- Japanese Famicom box art
- Developer: Namco
- Publisher: Namco
- Designer: Shigeki Toyama
- Composer: Hiroyuki Kawada
- Platforms: Family Computer, Arcade, X68000, mobile phone
- Release: JP: December 6, 1985;
- Genre: Space combat simulator
- Mode: Single-player
- Arcade system: Nintendo VS. System

= Star Luster =

1985 video game

 is a 1985 space combat simulator video game developed and published by Namco for the Family Computer. It was only released in Japan. An arcade version for the Nintendo VS. System was released the same year as VS. Star Luster. Star Luster is set in the same universe as Namco's Bosconian (1981), and the gameplay has strong similarities to Atari, Inc.'s Star Raiders from 1979.

An enhanced version of Star Luster was published for the X68000 in August 1994. A sequel, Star Ixiom, was released for the PlayStation in 1999.

Star Luster was initially met with mixed reviews and poor sales. The game's reliance on obtuse level objectives and random enemy encounters have been blamed for its lack of popularity, in addition to the Famicom's userbase being primarily children that didn't understand its design. Retrospectively, Star Luster has received more positive reviews for its 3D perspective and presentation.

==Gameplay==

Looking out from the ship's cockpit at an enemy.

Star Luster involves moving through open space via a first-person cockpit view and engaging enemy ships. The player's ship has limited fuel and can be refueled at bases. A map and radar show locations of enemies and bases. The player can choose a location on the map and warp to it, with the current date changing based on the warp distance.

==Reception==

Star Luster initially received mixed reviews and struggled to gain sales. The game's lack of popularity has been blamed on its complex design, which relies heavily on random encounters and obtuse level objectives that, at the time, were seen as too confusing and esoteric for a console game. Critics also believed producing the game for the Famicom, a game console targeted primarily towards children, was a factor in Star Lusters poor commercial reception. A reviewer for Family Computer Magazine highlighted the game's usage of a radar and 3D perspective. They believed the radar was difficult to understand at first, but over time the player would become used to it.

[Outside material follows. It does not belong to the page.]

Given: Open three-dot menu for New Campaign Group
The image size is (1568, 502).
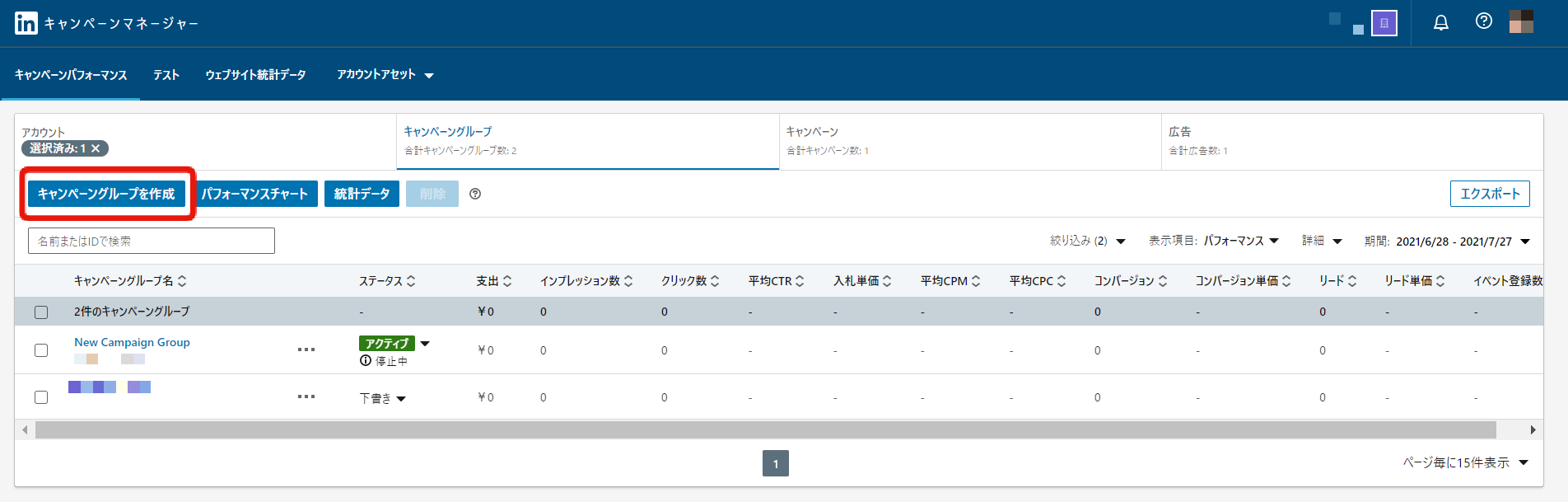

Retrospective reviews of Star Luster have labeled it a masterpiece. Yuge believed the first-person viewpoint was impressive for the time, and highlighted the game's sense of tension and Star Wars-esque presentation. The magazine believes the game's first-person perspective was what led to the game's initial mixed reception, as it was considered too advanced for the time. Continue writer Zenji Ishii considers Star Luster important and influential for the space combat simulator genre, with a high level of action and strategy.

Review score
| Publication | Score |
|---|---|
| Family Computer Magazine | 16.98/20 |

==Legacy==
In 1998, the game was included on a compilation made for the PlayStation known as Namco Anthology 1 where, like all of the Famicom games presented on the disc, an enhanced arrange mode was provided alongside the unaltered original game. Nintendo included the Famicom version in the Japanese version of Namco-developed Star Fox Assault. It was released for the Wii's Virtual Console in Japan on March 4, 2008. The arcade version was released by Hamster Corporation as part of their Arcade Archives series for the Nintendo Switch and PlayStation 4 in June 2024.

A sequel, Star Ixiom, was released for the PlayStation in 1999 for Japan and Europe. The game is similar to that of its predecessor and adds seven selectable ships: the Gaia Σ, Spartacus, Tycoon, Ogre-Header, Dragoon J2 (connected to Dragoon, from Galaxian 3), the GeoSword from Starblade, and the Galaxip from Galaxian.

The game was a significant inspiration for director Katsuya Eguchi when he was working on Star Fox 2. Castlevania series producer Koji Igarashi has listed Star Luster as his second-favorite NES game.